Instructions for the task: Rewrite all the records below, replacing every "icon" with "symbol" and keeping everything else the same.

Provided material:
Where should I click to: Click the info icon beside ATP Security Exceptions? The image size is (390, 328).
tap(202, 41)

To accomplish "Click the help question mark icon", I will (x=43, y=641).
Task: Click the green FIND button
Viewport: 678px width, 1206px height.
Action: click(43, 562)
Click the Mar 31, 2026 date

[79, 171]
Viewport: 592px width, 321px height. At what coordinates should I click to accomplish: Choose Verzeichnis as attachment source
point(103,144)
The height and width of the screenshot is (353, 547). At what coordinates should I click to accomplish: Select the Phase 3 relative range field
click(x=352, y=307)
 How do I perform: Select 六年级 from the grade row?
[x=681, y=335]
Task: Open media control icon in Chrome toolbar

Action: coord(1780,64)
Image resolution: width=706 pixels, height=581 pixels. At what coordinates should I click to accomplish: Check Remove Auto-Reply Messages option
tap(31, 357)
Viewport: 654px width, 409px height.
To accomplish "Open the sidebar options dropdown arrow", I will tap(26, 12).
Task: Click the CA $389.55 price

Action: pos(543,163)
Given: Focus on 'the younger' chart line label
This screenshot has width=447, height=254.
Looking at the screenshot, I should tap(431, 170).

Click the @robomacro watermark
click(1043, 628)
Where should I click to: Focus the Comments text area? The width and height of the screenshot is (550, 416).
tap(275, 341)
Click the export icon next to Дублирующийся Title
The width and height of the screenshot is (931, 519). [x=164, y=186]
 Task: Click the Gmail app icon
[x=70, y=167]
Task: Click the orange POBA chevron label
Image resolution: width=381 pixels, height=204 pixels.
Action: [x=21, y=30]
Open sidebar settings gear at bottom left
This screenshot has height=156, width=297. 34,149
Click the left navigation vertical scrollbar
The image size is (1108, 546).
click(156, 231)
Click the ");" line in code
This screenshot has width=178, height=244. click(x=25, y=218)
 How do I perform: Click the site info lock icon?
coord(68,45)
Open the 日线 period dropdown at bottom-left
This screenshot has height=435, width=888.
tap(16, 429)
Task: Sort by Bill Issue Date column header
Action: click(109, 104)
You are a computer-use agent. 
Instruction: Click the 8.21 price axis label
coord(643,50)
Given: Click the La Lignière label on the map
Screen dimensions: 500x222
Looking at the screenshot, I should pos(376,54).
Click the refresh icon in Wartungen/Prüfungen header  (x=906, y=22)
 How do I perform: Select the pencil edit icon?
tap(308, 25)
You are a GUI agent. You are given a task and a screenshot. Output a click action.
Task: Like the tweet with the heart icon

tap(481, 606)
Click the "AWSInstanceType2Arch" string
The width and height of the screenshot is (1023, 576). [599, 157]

Output of the exercise:
Where should I click to: Click the info symbol beside ATP Security Exceptions? The image size is (390, 328).
tap(202, 41)

To accomplish "Click the help question mark symbol", I will (x=43, y=641).
Task: Click the green FIND button
Viewport: 678px width, 1206px height.
Action: click(43, 562)
Click the Mar 31, 2026 date

[79, 171]
Viewport: 592px width, 321px height. At what coordinates should I click to accomplish: Choose Verzeichnis as attachment source
point(103,144)
The height and width of the screenshot is (353, 547). At what coordinates should I click to accomplish: Select the Phase 3 relative range field
click(x=352, y=307)
 How do I perform: Select 六年级 from the grade row?
[x=681, y=335]
Task: Open media control symbol in Chrome toolbar

Action: coord(1780,64)
Image resolution: width=706 pixels, height=581 pixels. At what coordinates should I click to accomplish: Check Remove Auto-Reply Messages option
tap(31, 357)
Viewport: 654px width, 409px height.
To accomplish "Open the sidebar options dropdown arrow", I will tap(26, 12).
Task: Click the CA $389.55 price

Action: pos(543,163)
Given: Focus on 'the younger' chart line label
This screenshot has width=447, height=254.
Looking at the screenshot, I should tap(431, 170).

Click the @robomacro watermark
click(1043, 628)
Where should I click to: Focus the Comments text area? The width and height of the screenshot is (550, 416).
tap(275, 341)
Click the export symbol next to Дублирующийся Title
The width and height of the screenshot is (931, 519). [x=164, y=186]
 Task: Click the Gmail app symbol
[x=70, y=167]
Task: Click the orange POBA chevron label
Image resolution: width=381 pixels, height=204 pixels.
Action: [x=21, y=30]
Open sidebar settings gear at bottom left
This screenshot has height=156, width=297. 34,149
Click the left navigation vertical scrollbar
The image size is (1108, 546).
click(156, 231)
Click the ");" line in code
This screenshot has width=178, height=244. click(x=25, y=218)
 How do I perform: Click the site info lock symbol?
coord(68,45)
Open the 日线 period dropdown at bottom-left
This screenshot has height=435, width=888.
tap(16, 429)
Task: Sort by Bill Issue Date column header
Action: click(109, 104)
You are a computer-use agent. 
Instruction: Click the 8.21 price axis label
coord(643,50)
Given: Click the La Lignière label on the map
Screen dimensions: 500x222
Looking at the screenshot, I should pos(376,54).
Click the refresh symbol in Wartungen/Prüfungen header  (x=906, y=22)
 How do I perform: Select the pencil edit symbol?
tap(308, 25)
You are a GUI agent. You are given a task and a screenshot. Output a click action.
Task: Like the tweet with the heart symbol

tap(481, 606)
Click the "AWSInstanceType2Arch" string
The width and height of the screenshot is (1023, 576). [599, 157]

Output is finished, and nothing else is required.